All colours on the chart in stock except for silver/black, but it will only delay the order by a few days. Expected arrival time is close to month end April. The gold colour is not currently available.

Find 'em here:
http://www.vapeclub.co.za/products/sxmini-m-class


----------



## Divan Smit (15/4/15)

I'd like to order 1x Black/Silver please


----------



## JakesSA (15/4/15)

Do it!


----------



## JakesSA (15/4/15)

Thx Divan got the order.


----------



## Divan Smit (15/4/15)

100%, now for the wait...always feels much longer when you wait for something seemingly this good!!


----------



## capetocuba (15/4/15)

Paid on order no 2182

Reactions: Winner 1


----------



## Jakey (15/4/15)

So they have all the colours.... except the one i want  mines paid for. dont have an order number as it was prior to it being loaded on the site.


----------



## VandaL (15/4/15)

Will be ordering a Silver / Black tonight.


----------



## Divan Smit (15/4/15)

Just for the record @vapeclub, my order number is *#2181*


----------



## capetocuba (15/4/15)

VandaL said:


> Will be ordering a Silver / Black tonight.



Don't delay Pillay ...

Reactions: Agree 1


----------



## yuganp (15/4/15)

Your Order ID is: *#2184*


----------



## Rob Fisher (15/4/15)

If anyone is wondering if the *SX Mini* is worth the high price tag then let me tell you... It most certainly is! There is no question that this is the finest regulated mod I have ever had the pleasure of owning! I have already sold my Sigelei 100+ and it's very likely that the others will follow suite shortly!

Here is a shot of Avril and Camila chatting to the new SX!

Reactions: Like 3


----------



## MurderDoll (15/4/15)

Honestly. Im still considering it
But wondering if its truly worth it.


----------



## Paulie (15/4/15)

I agree If you looking for a great mod then this is what you need to be in on!!

Reactions: Thanks 1


----------



## Rob Fisher (15/4/15)

Zodd said:


> Honestly. Im still considering it
> But wondering if its truly worth it.



Considering you paid about a gazillion rand for the VAriant then yes this is very worth it... go check out Paulie's!

Reactions: Funny 3


----------



## MurderDoll (15/4/15)

Rob Fisher said:


> Considering you paid about a gazillion rand for the VAriant then yes this is very worth it... go check out Paulie's!

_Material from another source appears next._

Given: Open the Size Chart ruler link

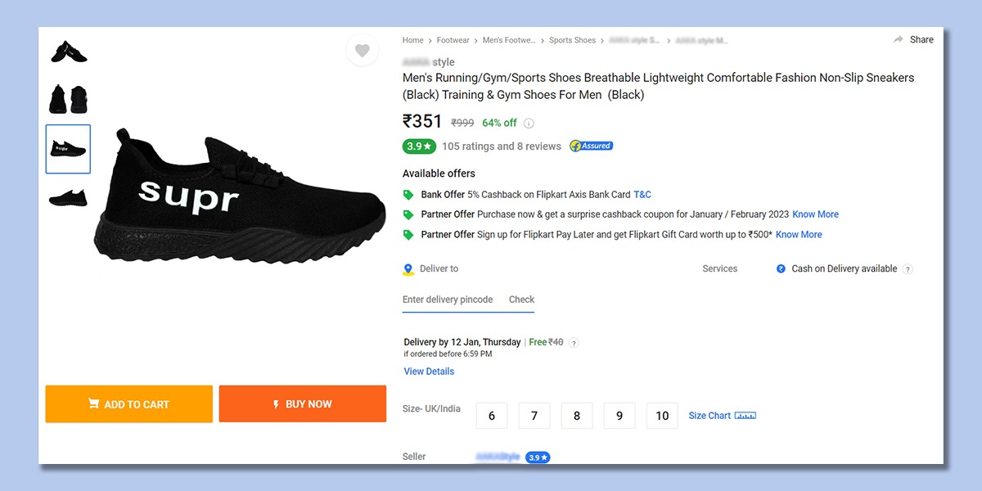Looking at the screenshot, I should point(722,416).
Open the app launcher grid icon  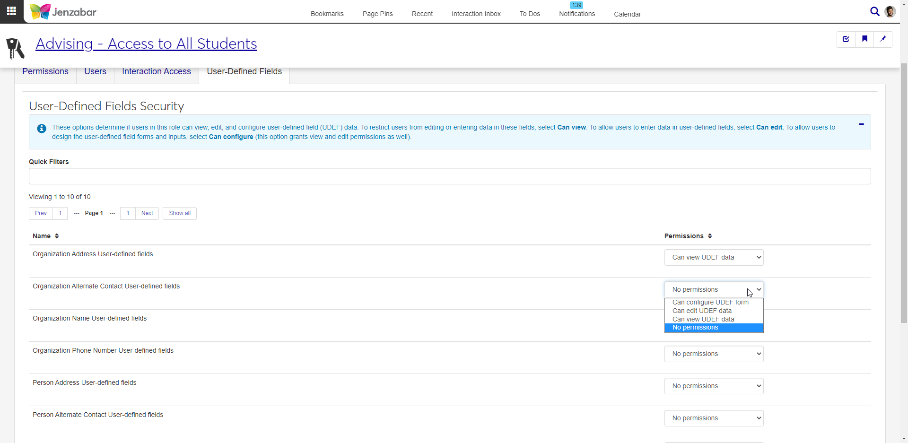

Problem is the pre order closes today at some point.
Wont see @Paulie before its closed.


----------



## MurderDoll (15/4/15)

DAMN YOU @Paulie, @Rob Fisher and @Yiannaki 

Your Order ID is: *#2188*

Reactions: Like 2 | Winner 3 | Funny 1


----------



## Paulie (15/4/15)

Zodd said:


> DAMN YOU @Paulie, @Rob Fisher and @Yiannaki
> 
> Your Order ID is: *#2188*


lol bud you wont be disappointing its fantastic!!

Reactions: Thanks 1


----------



## VandaL (15/4/15)

Zodd said:


> Problem is the pre order closes today at some point.
> Wont see @Paulie before its closed.


SX mini m is a dna40 without all the issues. If issues are found they will release a firmware upgrade and fix it 100%. Unlike the dna40, it's also 60w which is plenty power, it also delivers that power more accurately then any other mod. So u get the best of both worlds, temp control done right and vw done perfectly. Can't wait to get home and order mine. Hope jakez doesn't close the pre-order before I do

Reactions: Like 1


----------



## Paulie (15/4/15)

VandaL said:


> SX mini m is a dna40 without all the issues. If issues are found they will release a firmware upgrade and fix it 100%. Unlike the dna40, it's also 60w which is plenty power, it also delivers that power more accurately then any other mod. So u get the best of both worlds, temp control done right and vw done perfectly. Can't wait to get home and order mine. Hope jakez doesn't close the pre-order before I do



Dont forget the no dry hits on the kanthal builds which i really like!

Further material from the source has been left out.